The question I have is why include this little vignette at all? Are we supposed to be shocked that starving, unpaid patriots would rebel against the authorities who were the cause of their intense suffering? Matt Damon was apparently so shocked that his junior high knowledge of history prevented him from imagining the bad things that have happened in America that he wanted to share with the rest of us.
And this is my major beef with this entire project. I have seen several of the segments from the series and the whole enterprise stinks of sanctimony - as if American history of this kind is locked away in a closet guarded by CIA agents 24 hours a day. All these liberal Hollywood and artsy-fartsy types have the arrogance to think that they are revealing anything that a 5th grader couldn’t discover on his own by taking a walk to a local library or even getting on line and performing some simple minded googling.

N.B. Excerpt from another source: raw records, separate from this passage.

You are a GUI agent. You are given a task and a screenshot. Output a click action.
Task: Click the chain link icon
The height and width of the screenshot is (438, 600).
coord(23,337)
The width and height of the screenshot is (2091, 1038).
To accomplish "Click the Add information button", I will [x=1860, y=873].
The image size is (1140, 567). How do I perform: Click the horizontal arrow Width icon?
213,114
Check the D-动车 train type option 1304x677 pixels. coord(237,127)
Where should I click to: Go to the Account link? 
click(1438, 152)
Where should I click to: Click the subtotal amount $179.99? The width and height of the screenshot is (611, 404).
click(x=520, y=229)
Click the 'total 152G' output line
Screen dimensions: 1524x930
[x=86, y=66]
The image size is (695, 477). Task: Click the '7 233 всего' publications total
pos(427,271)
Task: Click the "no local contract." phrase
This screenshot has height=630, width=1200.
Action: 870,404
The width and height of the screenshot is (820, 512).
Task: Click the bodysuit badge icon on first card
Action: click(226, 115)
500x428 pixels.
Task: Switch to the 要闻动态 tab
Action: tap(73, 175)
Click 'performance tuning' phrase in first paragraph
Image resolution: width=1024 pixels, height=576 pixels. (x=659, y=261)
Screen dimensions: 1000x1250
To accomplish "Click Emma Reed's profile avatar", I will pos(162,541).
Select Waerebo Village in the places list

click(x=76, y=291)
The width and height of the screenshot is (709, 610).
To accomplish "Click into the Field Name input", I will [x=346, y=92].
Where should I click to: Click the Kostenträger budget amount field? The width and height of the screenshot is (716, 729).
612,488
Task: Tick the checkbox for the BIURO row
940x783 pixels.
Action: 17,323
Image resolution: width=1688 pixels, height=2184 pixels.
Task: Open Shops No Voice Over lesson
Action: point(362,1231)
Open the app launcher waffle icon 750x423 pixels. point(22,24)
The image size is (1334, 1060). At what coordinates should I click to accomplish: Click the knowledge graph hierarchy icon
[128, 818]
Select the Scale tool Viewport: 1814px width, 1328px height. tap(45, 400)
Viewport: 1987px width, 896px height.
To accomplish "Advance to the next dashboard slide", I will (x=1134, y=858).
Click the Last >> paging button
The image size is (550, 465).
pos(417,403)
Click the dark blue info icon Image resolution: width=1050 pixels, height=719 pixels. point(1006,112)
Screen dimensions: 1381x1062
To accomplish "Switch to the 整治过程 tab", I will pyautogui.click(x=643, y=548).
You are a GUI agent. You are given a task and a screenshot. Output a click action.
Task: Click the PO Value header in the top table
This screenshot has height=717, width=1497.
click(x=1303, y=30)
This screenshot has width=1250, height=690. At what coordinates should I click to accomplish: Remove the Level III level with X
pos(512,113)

An example is Matt Damon’s melodramatic reading of the Declaration of Independence. That document contains a list of grievances of the colonists, some of which may find an echo with both right and left today. I have no doubt this is Zinn’s doing, as the radical is constantly calling for revolution of the non-violent kind.
In fact, for Damon and some of the others who read the letters, diary and journal entries, speeches, and other media upon which the show is based, it appears that they approach the subject matter as if there has been some kind of plot to keep our inglorious past hidden from the American people. Simpletons who are exposed to critical pedagogy are usually floored when they realize that they don’t know everything. And upon receiving knowledge that overturns their assumptions, are almost evangelical in their desire to lecture the rest of us about what we don’t know.
Social history is a valuable adjunct to narrative history - the latter usually concentrating on the “Great Man” or “Great Ideas” view of our past. But social history without proper context is incomplete and this Howard Zinn project for the History Channel appears to fail miserably in providing any kind of structure that would enlighten anyone about the true nature of America and our past.